La inteligencia artificial extraerá del desconocimiento de los datos una información más precisa que la mera conjetura humana. ¿Cómo será esto posible? Si analizamos el funcionamiento de los discos duros en una configuración RAID (Redundant Array of Independent Disks o conjunto redundante de discos independientes) veremos que la fragmentación de los datos puede evitar la pérdida de información si el disco duro sufre una avería. Dicho de otro modo, una batería de discos duros montada con esta configuración tolerante a fallos posibilita una reconstitución de los datos en caso de que uno o más discos se averíen y pierdan toda la información. Del mismo modo, la inteligencia artificial deducirá la información que una persona acogida al derecho de privacidad quiera ocultar. Porque en el curso de la próxima década los expertos prevén que el 40% de las personas en el mundo recibirán mejores servicios y adquirirán unos productos más convenientes gracias a la renuncia de su derecho de privacidad para ser rastreadas digitalmente por una especie de Internet del Comportamiento.

Lo veremos en muchas situaciones vitales, tanto domésticas como profesionales, lúdicas o biomédicas. Y, sobre todo, en esos momentos de ocio que proporciona la industria turística. Abordar un avión dejará de ser la molestia que es hoy al poder ser reconocidos los pasajeros mediante sus datos biométricos. El hotel ofrecerá experiencias hiperpersonalizadas gracias al análisis de los comportamientos individuales de sus huéspedes y gracias a su capacidad de relacionar esos datos con otras actuaciones digitales quizá inconexas, como la compra de un billete de tren o avión. El despliegue de la tecnología móvil 5G culminará en el denominado Internet de las Cosas donde la conexión e interacción entre los objetos, y entre éstos y las personas, terminará configurando el antes citado Internet del Comportamiento.

A tenor de un estudio publicado en la revista PNAS sabemos hoy que las grandes distribuidoras son capaces de predecir con exactitud la recaudación de determinadas películas en taquilla, las cifras de ventas de videojuegos en sus primeros días de estreno y las listas de éxitos musicales en zonas geográficas diferenciadas.
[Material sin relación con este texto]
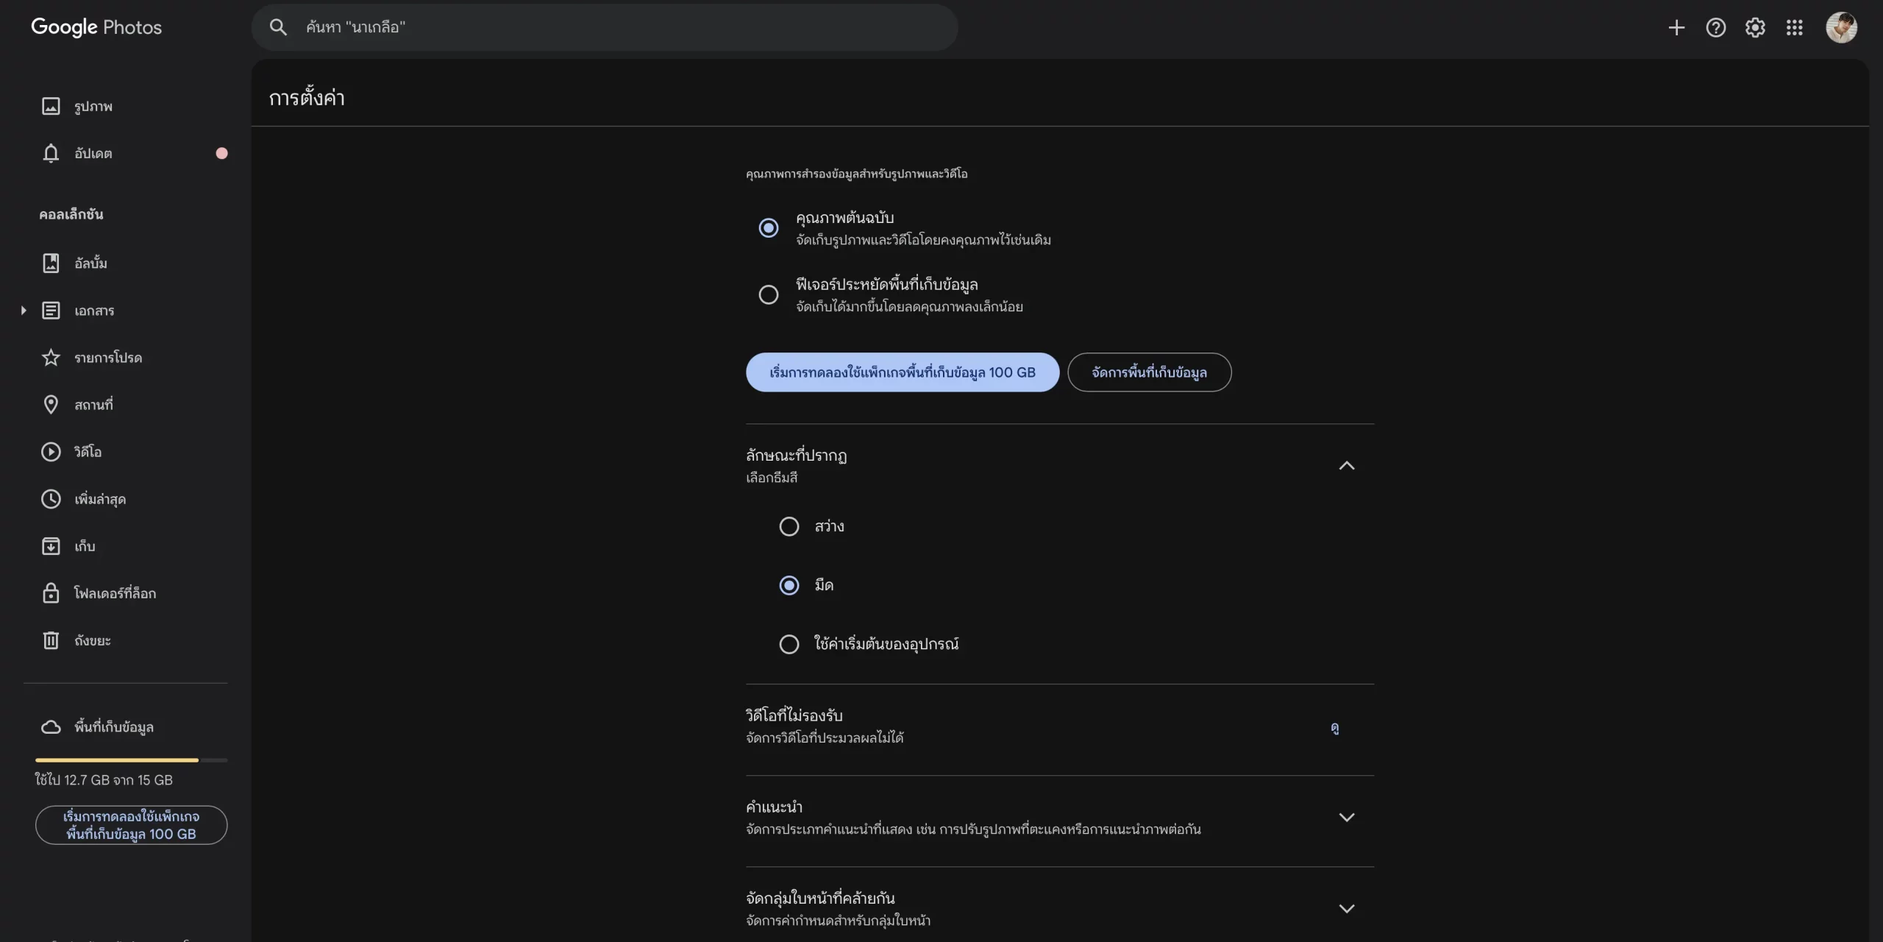Go to Places (สถานที่) in the sidebar
Image resolution: width=1883 pixels, height=942 pixels.
click(93, 405)
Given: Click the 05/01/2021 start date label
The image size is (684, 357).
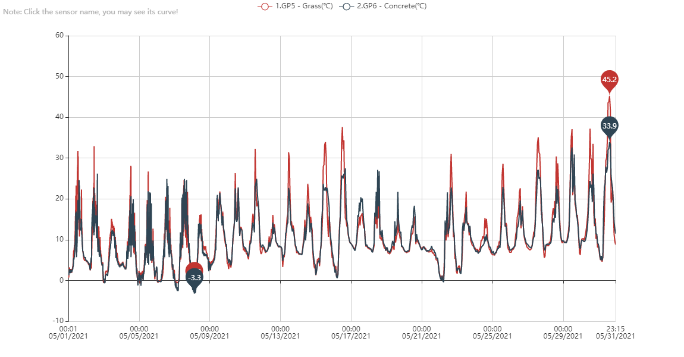Looking at the screenshot, I should click(x=68, y=336).
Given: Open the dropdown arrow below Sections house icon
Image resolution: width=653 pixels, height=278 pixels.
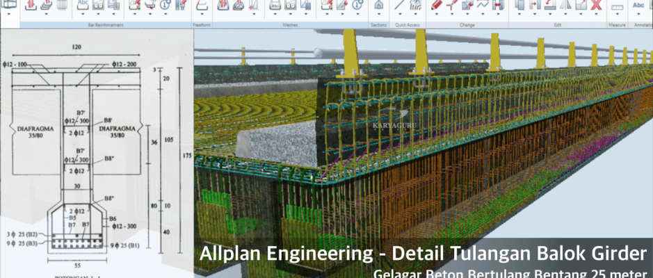Looking at the screenshot, I should 378,15.
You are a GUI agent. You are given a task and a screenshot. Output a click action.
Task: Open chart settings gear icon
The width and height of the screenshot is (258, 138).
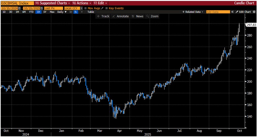click(x=254, y=12)
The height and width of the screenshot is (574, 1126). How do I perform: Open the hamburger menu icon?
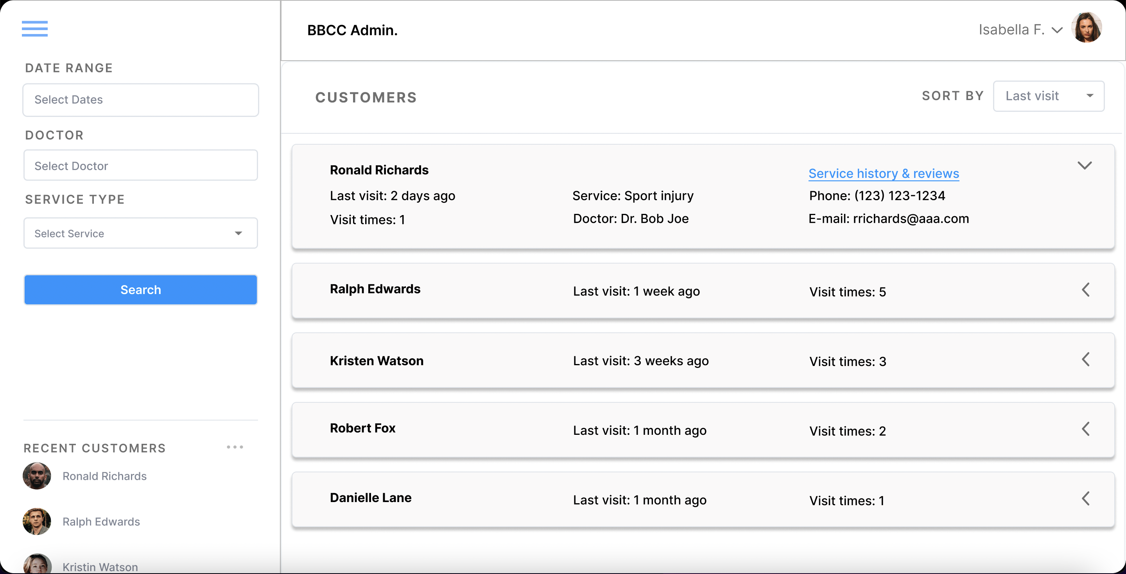tap(35, 29)
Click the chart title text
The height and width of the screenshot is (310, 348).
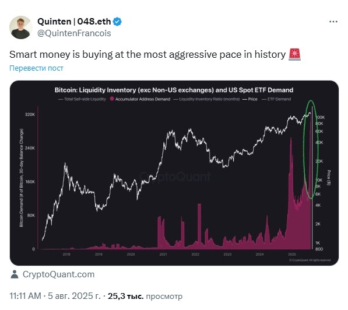(x=174, y=90)
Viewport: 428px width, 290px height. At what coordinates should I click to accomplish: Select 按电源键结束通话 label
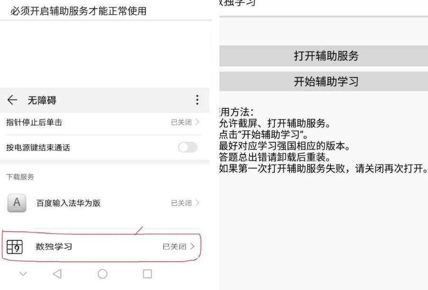[x=38, y=148]
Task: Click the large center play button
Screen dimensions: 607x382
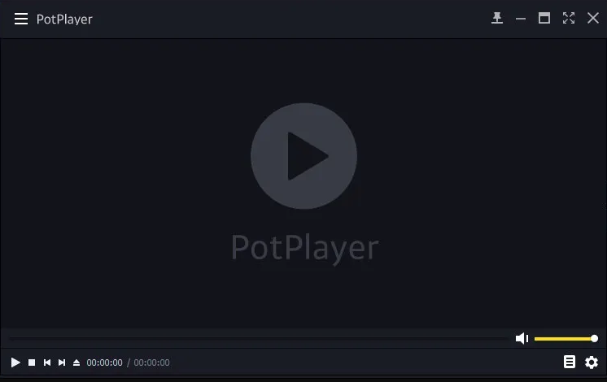Action: click(x=304, y=156)
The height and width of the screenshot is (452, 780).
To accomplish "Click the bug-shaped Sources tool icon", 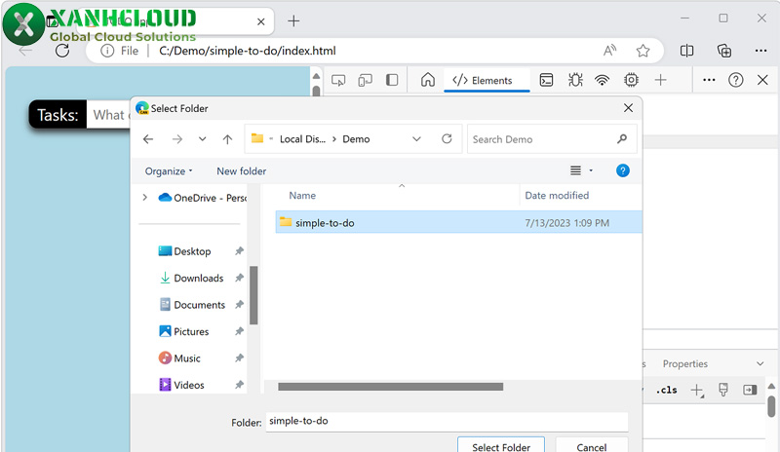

Más de la mitad de los encuestados en otro estudio de Mediapost, concretamente el 57,4%, confía en la gestión de sus datos por parte de las plataformas de cine, música y videojuegos. Cerca de un 30% incluso matiza que nunca ha tenido un problema con la utilización de sus datos. Más de un 18% de los encuestados dio su consentimiento para recibir información. Y un 9,5% dice fiarse completamente de las plataformas porque recibe de ellas un servicio totalmente ajustado a sus gustos. Aunque hoy todavía cuatro de cada 10 encuestados desconfían de ellas por no conocer bien la finalidad del tratamiento de sus datos personales.

En conclusión, una de cada tres personas está a favor de ceder sus datos siempre que no sean sensibles y que les beneficie en algo. Otro tercio prefiere no recibir comunicaciones o promociones si para ello es necesario facilitar referencias personales. Un 16,5% está de acuerdo si es para participar en concursos o recibir descuentos. Y, finalmente, otro 14,6% desea recibir comunicaciones personalizadas con productos o servicios de interés para ellos.

Es previsible que en una sociedad digital los ciudadanos estén expuestos a este Internet conductual más o menos ajustado a las normas culturales y legales del momento. ¿Qué sucederá en sociedades menos abiertas y con mayores exigencias en la protección de los datos personales? Es altamente probable que la inteligencia artificial los interprete e introduzca con las debidas garantías en el sistema de gestión del Internet del Comportamiento.